Several years ago, when I was studying abroad in Spain, the distinctly American tradition of celebrating Halloween was just becoming popular: costumes, trick-or-treating, decorations. This American export has already infiltrated many countries, but what about those with their own autumnal celebrations of the dead? If you’ve looked back through my older posts, you’ll find I’ve already explored Día de los Muertos in Mexico, as well as the Celtic origins of Halloween and the festival of Samhain. But now I broaden my search to all the inhabited corners of the earth in order to discover different incarnations of my most beloved holiday as it is celebrated around the world. Join me as we venture across the globe in search of the dead…
CHINA: “Hungry Ghost Festival” or Yu Lan (盂蘭)
In Buddhist and Taoist tradition, the fifteenth day of the seventh month in the lunar calendar is called Ghost Day, when the spirits of the dead return to earth. During their long journey, the spirits grow hungry, so the families of the dead prepare great feasts during the festival. They even leave an empty chair at the table for the ghosts. Intrinsic in the celebration is the tradition of ancestor worship. This involves ritualistic food offerings, burning incense, and floating paper lanterns on water.
If the spirits are pleased by these offerings, then good fortune will come to the living. The Hungry Ghosts Festival is celebrated in many parts of the Far East, including China, Taiwan, Singapore, and Malaysia.
Translating to “Soul-ing,” this rural Filipino holiday shares certain similarities with American Halloween. Children dress in the guise of the dead and go house to house offering a song about the souls in Purgatory in exchange for abúloy (alms for the deceased). Sometimes the children are also given súman (rice cakes).
Mischief, an ever-present connotation with these types of traditions, occurs in the form of small items mysteriously disappearing, only to be found the next morning in the yard or street. This symbolizes the belief that ghosts return to their families and make their presence known by taking these items.
INDIA: “Fortnight of the Ancestors” or Pitru Paksha (पितृ पक्ष)
“Fortnight of the Ancestors” is a 16-day period when Hindus pay homage to their ancestors, through food offerings and the death rite Śrāddha. The festival takes place during the autumnal equinox, starting on the full moon day. According to Hindu mythology, there is a place between heaven and earth called Pitru-loka, which is ruled over by the god of death, Yama. This is where the souls of the three preceding generations of one’s family reside before they are able to move on to heaven.
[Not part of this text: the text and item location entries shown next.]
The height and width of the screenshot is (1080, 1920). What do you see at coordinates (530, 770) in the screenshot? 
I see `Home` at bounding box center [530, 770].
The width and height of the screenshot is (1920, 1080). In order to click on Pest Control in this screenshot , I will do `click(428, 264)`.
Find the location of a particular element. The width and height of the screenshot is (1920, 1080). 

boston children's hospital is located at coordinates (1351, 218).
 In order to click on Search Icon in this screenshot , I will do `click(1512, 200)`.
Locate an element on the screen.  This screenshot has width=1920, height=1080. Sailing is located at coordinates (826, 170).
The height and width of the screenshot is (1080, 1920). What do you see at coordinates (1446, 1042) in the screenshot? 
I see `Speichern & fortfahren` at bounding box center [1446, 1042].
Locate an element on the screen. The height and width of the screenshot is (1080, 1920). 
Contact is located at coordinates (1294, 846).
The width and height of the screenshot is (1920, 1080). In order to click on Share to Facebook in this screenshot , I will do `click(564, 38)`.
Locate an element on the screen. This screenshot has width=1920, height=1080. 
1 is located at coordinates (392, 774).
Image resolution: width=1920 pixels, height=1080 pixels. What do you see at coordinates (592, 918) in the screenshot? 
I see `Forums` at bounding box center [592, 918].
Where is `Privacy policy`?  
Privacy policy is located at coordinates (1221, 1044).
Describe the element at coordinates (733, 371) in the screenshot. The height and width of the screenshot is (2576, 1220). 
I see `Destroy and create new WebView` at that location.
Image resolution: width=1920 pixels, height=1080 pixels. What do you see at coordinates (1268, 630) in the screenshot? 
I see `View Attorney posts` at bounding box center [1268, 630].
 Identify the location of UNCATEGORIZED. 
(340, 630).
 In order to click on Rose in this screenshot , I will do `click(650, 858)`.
It is these three generations of spirits for whom the Śrāddha rite is performed, so that the spirits may leave Pitru-loka and stay in their descendants’ homes for a month until the next full moon.
ROMANIA: “St. Andrew’s Night” or Noaptea Sfântului Andrei
Also called “Night of the Vampires,” this night before St. Andrew’s Day is rife with superstition thanks, at least in part, to Bram Stoker’s iconic Dracula. The vampire’s real-life counterpart, Vlad the Impaler, lived in what is now Romania and his castle remains, now the site of some epic Halloween parties.
Ideas of vampires, however, reach back farther than Stoker’s fictional depiction of them. During the night of St. Andrew’s, it is believed that vampires and “strigoi” (the undead) come out to dance at crossroads. Some villages participate in a tradition called “guarding the garlic,” which is an all-night party involving a pot of garlic to keep them safe from the rising undead.
HAITI: “Day of the Dead” or Fête des morts
Similar to the Hispanic version of Day of the Dead, Haiti’s Voodoo-inspired celebration centers around the Ghede spirits, who rule the underworld. Altars are filled with offerings of food, cigarettes, rum, and clothing for the Ghedes. As with other versions of the Day of the Dead, this festival is a time for communicating with spirits of the deceased and dissolving the barrier between this world and the next. Often there are Voodoo rituals performed in accordance with the holiday.
Celebrated exactly six months from Halloween (at the end of April), Walpurgisnacht is the night when witches are said to meet on the top of Brocken Mountain for the coming of spring. Also called “The Witches’ Sabbath,” this holiday involves bonfires, singing, and dancing. In other countries, there is a carnival-like atmosphere that may seem to Americans like a blend of Mardis Gras and Halloween.
Similar versions of the holiday are held in Sweden, Finland, and Estonia. In the Czech Republic, they celebrate the burning of the witches, a symbolic act that brings winter to an end.
Halloween may be a largely American (and also Canadian, English, and Irish) affair, but it comes from a long tradition of festivals surrounding the return of the dead to the world of the living: something that is celebrated in various incarnations across the globe. Though now the holiday is highly commercialized and often seemingly superficial, let’s not forget Halloween’s dark and superstitious roots around the world, for every culture has its own version.